WORK ORDER:
When a line in the material contains the word "agent", copy it.
*** Opening of DATA ***
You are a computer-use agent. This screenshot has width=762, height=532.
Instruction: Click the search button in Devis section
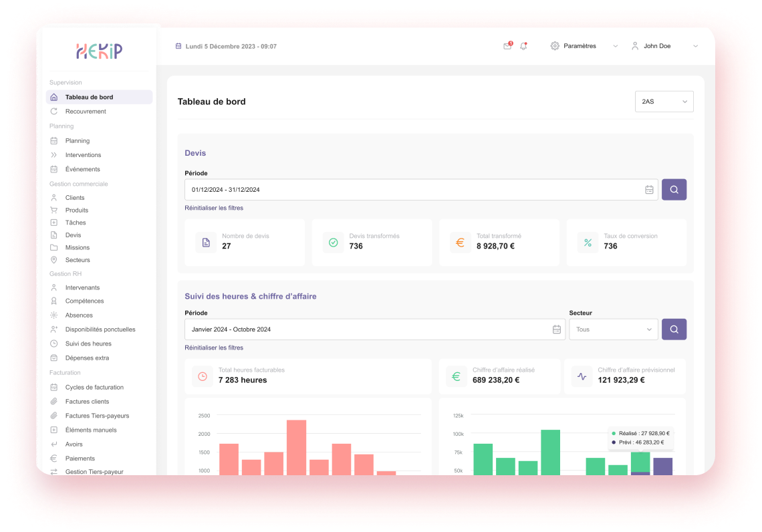point(674,190)
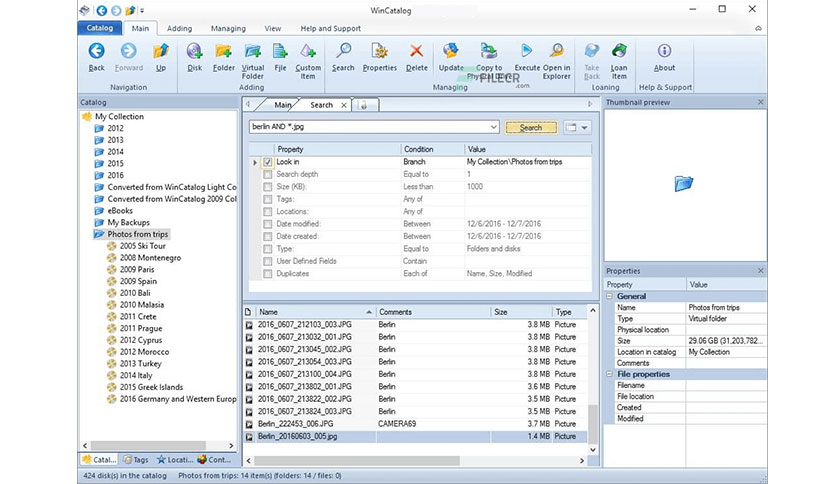Uncheck the Look in checkbox

(268, 162)
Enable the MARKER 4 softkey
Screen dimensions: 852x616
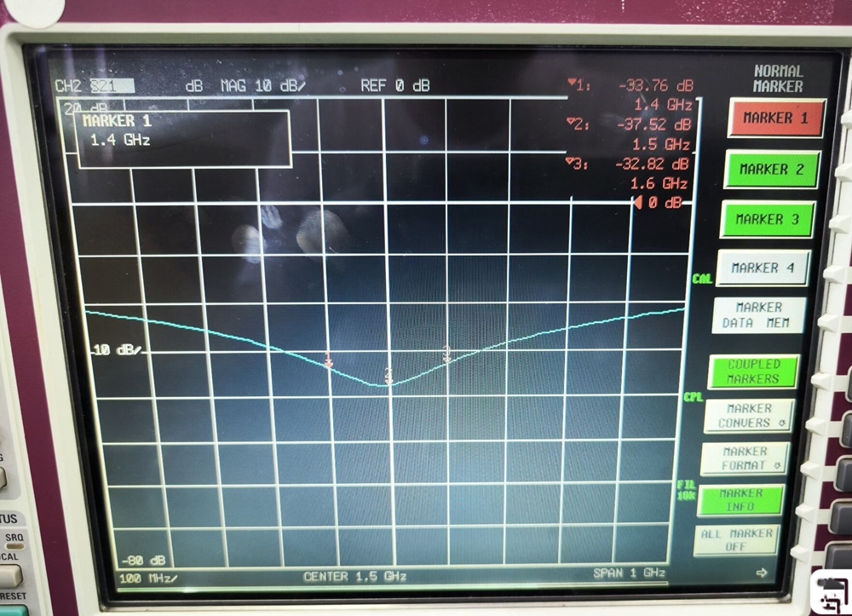(x=762, y=268)
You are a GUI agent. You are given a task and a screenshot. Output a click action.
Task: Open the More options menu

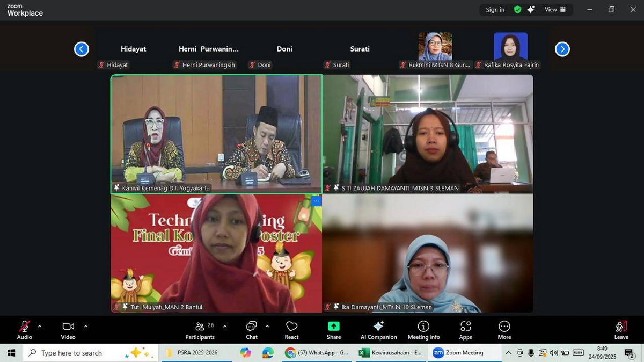504,330
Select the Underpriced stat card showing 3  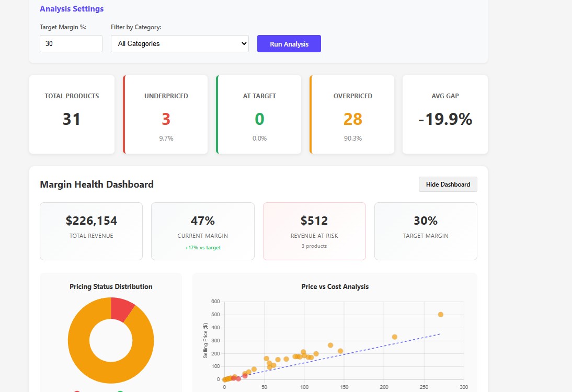click(165, 114)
*** Close of DATA ***
SOLUTION TO THIS TASK:
You are a computer-use agent. This screenshot has width=762, height=532.
You are a GUI agent. You are given a task and a screenshot. Output a click action.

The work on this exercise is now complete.